More Than 240 Sushi Restaurant Patrons Complain Of Illness

A Raleigh, North Carolina sushi restaurant, Sushi Nine, is at the center of more than 240 customer reports of illness, reaching back as far as November 28, when the first symptoms were reported. Local Wake County Environmental Services confirmed three norovirus cases as being linked to the restaurant, but the remaining cases are still under investigation. The restaurant voluntarily closed for 48 hours on December 5, to perform sanitizing and allow inspectors to examine the premises for clues to the source of the outbreak. No new cases were reported when the restaurant reopened on December 8 following that deep cleaning.

Although the environmental services agency interviewed more than 170 customers of the restaurant who reported getting sick, pinpointing the exact cause of the outbreak may not be possible. The diners ate a variety of foods, and the agency notes that narrowing down the initial source of contamination is frequently difficult.

Tracing the outbreak is ongoing

Restaurant manager Mac Schreiber told NBC News he felt the outbreak originated with an infected person who entered the establishment and not from the kitchens of Sushi Nine. The virus can survive for several days on hard surfaces and is easy to contract in crowded environments. Wake County Public Health recommends that anyone eating at the restaurant between November 28 and December 5 contact their healthcare provider if they have any potential symptoms.

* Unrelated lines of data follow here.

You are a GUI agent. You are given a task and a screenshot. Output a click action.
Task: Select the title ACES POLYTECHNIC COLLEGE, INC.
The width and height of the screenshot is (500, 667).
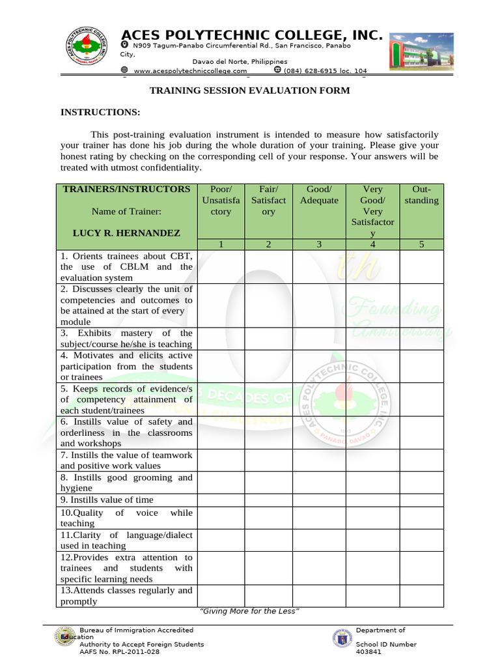pyautogui.click(x=252, y=35)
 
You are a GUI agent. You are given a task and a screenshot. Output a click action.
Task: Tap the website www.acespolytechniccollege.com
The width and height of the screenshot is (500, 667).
pyautogui.click(x=190, y=70)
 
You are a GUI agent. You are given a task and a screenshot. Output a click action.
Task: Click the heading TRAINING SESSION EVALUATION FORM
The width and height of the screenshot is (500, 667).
pyautogui.click(x=250, y=91)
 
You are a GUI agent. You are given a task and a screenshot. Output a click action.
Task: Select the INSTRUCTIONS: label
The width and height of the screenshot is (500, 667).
pyautogui.click(x=100, y=112)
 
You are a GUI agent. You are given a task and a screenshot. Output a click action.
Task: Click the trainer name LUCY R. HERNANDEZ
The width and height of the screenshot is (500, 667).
pyautogui.click(x=127, y=233)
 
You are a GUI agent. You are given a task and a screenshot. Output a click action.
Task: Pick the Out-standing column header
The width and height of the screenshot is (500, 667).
pyautogui.click(x=421, y=195)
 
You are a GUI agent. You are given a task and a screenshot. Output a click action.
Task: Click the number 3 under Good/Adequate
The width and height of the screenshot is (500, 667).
pyautogui.click(x=319, y=244)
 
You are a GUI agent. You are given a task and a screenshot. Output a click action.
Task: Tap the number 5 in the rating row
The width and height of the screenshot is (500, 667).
pyautogui.click(x=421, y=244)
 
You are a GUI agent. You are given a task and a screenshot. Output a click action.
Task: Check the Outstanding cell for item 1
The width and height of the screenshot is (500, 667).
pyautogui.click(x=421, y=266)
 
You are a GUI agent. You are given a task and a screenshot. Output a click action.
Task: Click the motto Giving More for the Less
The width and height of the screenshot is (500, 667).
pyautogui.click(x=249, y=610)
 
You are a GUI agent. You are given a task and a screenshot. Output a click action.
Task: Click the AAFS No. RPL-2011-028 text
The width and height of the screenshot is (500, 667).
pyautogui.click(x=119, y=651)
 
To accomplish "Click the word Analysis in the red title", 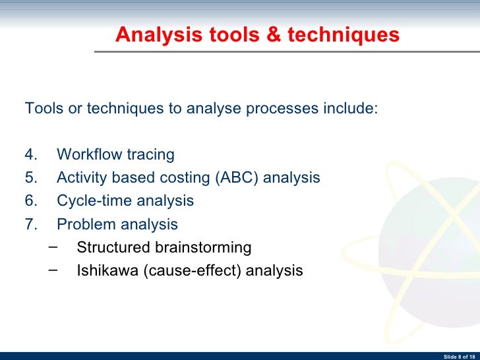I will coord(150,35).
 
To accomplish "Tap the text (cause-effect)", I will coord(191,270).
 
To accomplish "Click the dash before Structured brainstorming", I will coord(53,247).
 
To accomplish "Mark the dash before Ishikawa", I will coord(53,270).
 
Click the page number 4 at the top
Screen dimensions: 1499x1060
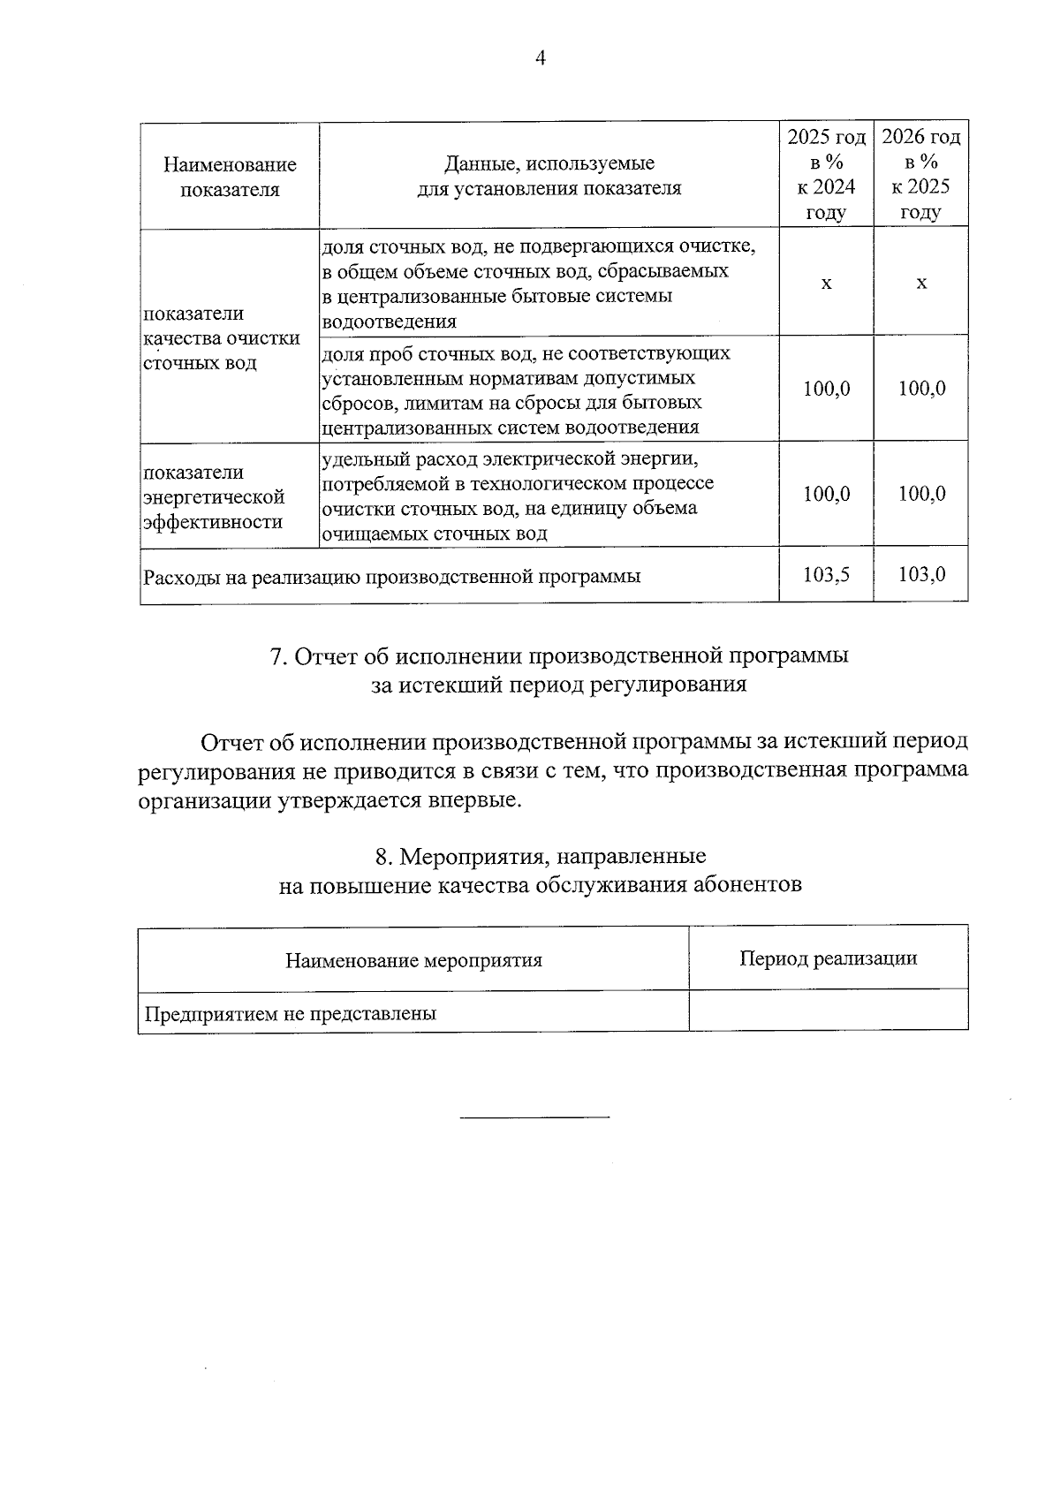pyautogui.click(x=541, y=58)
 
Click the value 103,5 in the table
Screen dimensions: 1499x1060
pyautogui.click(x=826, y=574)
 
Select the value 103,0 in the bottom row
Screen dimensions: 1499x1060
pyautogui.click(x=921, y=574)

The number one cause of food-related illness in the United States, norovirus often spreads via contaminated surfaces and infected people. Its onset is marked by such symptoms as diarrhea and vomiting, typically occurring within 12 to 48 hours. The infection poses a risk of severe dehydration. Contamination often stems from infected food service personnel or tainted foods, amplifying the potential for transmission. Handwashing with soap and water for a minimum of 20 seconds is the best defense against illness caused by norovirus; the CDC notes that hand sanitizer may not be as effective in eliminating the virus.